Durch die technologischen Veränderungen wird das Arbeiten bei Aesculap herausfordernder, die Mitarbeiter bekommen aber auch mehr Entwicklungsmöglichkeiten. Sie haben seit einiger Zeit beispielsweise die Möglichkeit, sogenannte Fach- bzw. Expertenkarrieren anzustreben. Das bedeutet, sich fachlich weiterzuentwickeln, ohne Personalverantwortung zu übernehmen. Das soll unsere Innovationsfähigkeit voranbringen und insbesondere die Talente des Einzelnen besser zur Wirkung bringen. Wir brauchen die richtigen Leute am richtigen Platz. Die Mitarbeiter sehen ja selbst, welcher Veränderungsdruck sich durch die neuen Technologien derzeit aufbaut, und sie wissen auch, dass man darauf Antworten finden muss, um langfristig im Markt zu bleiben. Daher nehmen sie die Veränderungen gut an.

Zukunftsfelder allein auszubauen, wird schwer. Denken Sie an Zukäufe?

Wir werden uns auch Gedanken über Zukäufe in bestimmten Technologiefeldern machen, etwa im Softwarebereich. Nötig werden aber auch mehr Kooperationen und strategische Partnerschaften mit externen Technologiepartnern sein. Dabei dürfen unsere Fähigkeiten aber nicht nach außen abwandern. Die Kompetenz, Technologie zu verstehen und zu bewerten muss hier im Haus sein und bleiben.
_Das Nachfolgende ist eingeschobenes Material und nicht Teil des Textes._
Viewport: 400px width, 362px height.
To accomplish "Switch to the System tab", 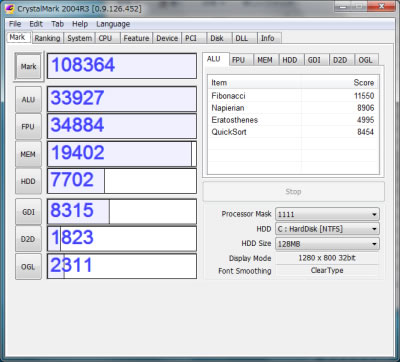I will pos(79,38).
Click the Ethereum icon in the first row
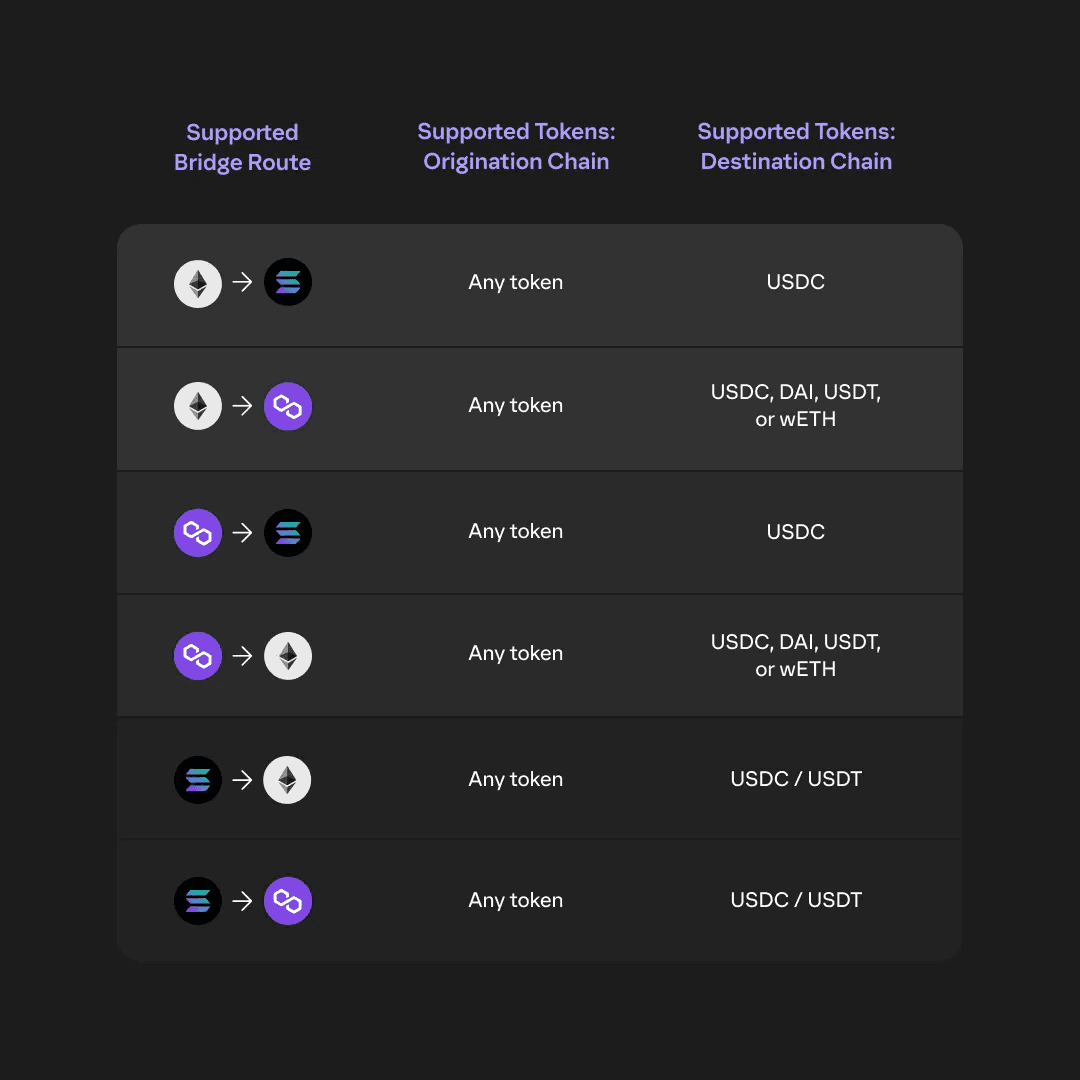Viewport: 1080px width, 1080px height. pyautogui.click(x=198, y=283)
Aesculap spart. Wie wirkt sich das auf die Forschung aus?

Auch die Forschung und Entwicklung muss ihre Mittel effizienter einsetzen. Das gelingt beispielsweise durch projektbezogeneres Arbeiten und einfachere Strukturen. Das schafft den nötigen Freiraum, in Wachstumsfelder zu investieren. Wenn es gut begründete Projekte gibt, für die zusätzliche Mittel benötigt werden, sind diese bislang immer bewilligt worden. Es ist so wie im eigenen Haushalt. Man muss einfach wissen, wo das Geld ausgegeben wird, und es schadet auch nicht, dass man hin und wieder einmal aufräumt.

Wie fördern Sie Frauen?

Ich halte nichts davon, Frauen in bestimmte Positionen zu berufen, nur weil sie Frauen sind. Es geht vielmehr darum, die richtigen Rahmenbedingungen bereitzustellen, dass Frauen dahin kommen, wo sie hinwollen. Das gelingt beispielsweise durch Netzwerkbildung, die es bislang eher unter Männern gibt. Karriere um der Karriere willen kann aber nicht das Ziel sein. Ich bin zum Beispiel nicht zu Aesculap gekommen, um Vorstand zu werden, sondern nach Jahren an der Uni hatte ich einfach Lust dazu, mein Wissen im industriellen Umfeld praktisch anzuwenden und innovative Medizinprodukte zu entwickeln. Ich treibe mich durch das, was ich tue.